About this exercise: From the listing below, copy out every line where the word "each" appears.

________________

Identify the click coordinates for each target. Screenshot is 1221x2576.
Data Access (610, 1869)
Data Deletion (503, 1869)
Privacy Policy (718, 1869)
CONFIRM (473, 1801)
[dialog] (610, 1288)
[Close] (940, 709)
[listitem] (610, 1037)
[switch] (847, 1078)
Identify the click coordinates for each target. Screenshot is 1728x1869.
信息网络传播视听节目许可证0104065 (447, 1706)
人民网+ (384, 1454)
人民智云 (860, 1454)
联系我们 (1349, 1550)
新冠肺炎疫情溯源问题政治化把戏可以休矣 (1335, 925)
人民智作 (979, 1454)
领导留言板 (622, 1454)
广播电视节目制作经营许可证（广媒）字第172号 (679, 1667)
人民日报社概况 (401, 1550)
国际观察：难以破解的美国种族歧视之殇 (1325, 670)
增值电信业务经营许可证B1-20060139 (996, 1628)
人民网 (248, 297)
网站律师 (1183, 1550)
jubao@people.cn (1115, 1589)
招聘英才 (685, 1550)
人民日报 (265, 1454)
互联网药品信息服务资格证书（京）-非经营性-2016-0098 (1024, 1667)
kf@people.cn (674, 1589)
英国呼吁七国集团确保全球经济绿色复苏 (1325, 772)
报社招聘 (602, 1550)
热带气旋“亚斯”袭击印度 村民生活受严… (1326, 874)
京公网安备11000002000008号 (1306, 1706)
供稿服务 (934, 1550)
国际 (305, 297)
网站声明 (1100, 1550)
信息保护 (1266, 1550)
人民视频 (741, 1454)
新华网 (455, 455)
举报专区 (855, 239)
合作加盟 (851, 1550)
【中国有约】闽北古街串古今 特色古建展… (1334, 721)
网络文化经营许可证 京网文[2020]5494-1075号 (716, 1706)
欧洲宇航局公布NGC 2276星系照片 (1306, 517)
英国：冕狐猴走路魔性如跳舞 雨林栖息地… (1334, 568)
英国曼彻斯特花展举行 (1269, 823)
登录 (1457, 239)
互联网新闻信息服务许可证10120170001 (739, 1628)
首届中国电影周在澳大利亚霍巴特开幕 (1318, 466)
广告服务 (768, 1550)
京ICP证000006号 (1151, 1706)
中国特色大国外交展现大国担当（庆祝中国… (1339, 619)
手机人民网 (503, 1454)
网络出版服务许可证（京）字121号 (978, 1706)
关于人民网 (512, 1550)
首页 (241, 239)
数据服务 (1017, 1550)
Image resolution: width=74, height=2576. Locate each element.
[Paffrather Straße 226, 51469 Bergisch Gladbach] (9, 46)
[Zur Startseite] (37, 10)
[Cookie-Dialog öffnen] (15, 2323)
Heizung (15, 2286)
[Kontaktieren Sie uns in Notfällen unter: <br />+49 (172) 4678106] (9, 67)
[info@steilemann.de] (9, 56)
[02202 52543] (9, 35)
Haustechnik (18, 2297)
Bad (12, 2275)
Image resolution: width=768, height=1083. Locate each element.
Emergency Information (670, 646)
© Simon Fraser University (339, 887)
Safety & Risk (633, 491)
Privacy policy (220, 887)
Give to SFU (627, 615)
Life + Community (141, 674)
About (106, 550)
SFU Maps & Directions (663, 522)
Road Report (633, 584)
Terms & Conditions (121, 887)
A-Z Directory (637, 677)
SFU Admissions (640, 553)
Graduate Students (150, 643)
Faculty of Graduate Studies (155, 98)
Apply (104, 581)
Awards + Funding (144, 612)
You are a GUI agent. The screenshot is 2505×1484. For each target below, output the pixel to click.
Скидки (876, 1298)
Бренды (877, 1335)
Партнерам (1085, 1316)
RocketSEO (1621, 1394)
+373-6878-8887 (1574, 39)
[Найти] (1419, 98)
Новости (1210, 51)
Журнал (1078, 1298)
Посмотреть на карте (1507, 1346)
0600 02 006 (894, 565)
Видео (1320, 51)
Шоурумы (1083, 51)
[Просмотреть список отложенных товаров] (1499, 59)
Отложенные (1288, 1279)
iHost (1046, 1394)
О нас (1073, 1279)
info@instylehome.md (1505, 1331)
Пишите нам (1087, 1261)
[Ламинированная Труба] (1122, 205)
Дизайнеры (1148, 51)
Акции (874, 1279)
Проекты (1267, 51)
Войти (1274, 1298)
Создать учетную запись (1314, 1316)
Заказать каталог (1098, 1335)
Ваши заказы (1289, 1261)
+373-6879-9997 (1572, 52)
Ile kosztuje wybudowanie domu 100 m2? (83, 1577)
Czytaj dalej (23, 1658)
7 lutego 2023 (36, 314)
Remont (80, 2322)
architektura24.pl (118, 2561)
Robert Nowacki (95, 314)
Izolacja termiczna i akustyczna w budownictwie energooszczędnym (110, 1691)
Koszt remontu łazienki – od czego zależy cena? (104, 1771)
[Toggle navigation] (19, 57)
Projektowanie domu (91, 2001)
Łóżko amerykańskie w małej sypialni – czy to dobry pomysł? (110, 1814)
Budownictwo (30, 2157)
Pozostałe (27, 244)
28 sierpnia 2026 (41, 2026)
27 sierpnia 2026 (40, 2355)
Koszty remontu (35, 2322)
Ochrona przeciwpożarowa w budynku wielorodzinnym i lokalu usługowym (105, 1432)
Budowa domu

________________

Exercise result:
Identify the click coordinates for each target. Screenshot is 1221x2576.
Identify the click coordinates for each target. Screenshot is 1728x1869.
Image resolution: width=74, height=2576. Locate each element.
Image resolution: width=768, height=1083. Locate each element.
You are a GUI agent. The screenshot is 2505×1484. For each target below, output the pixel to click.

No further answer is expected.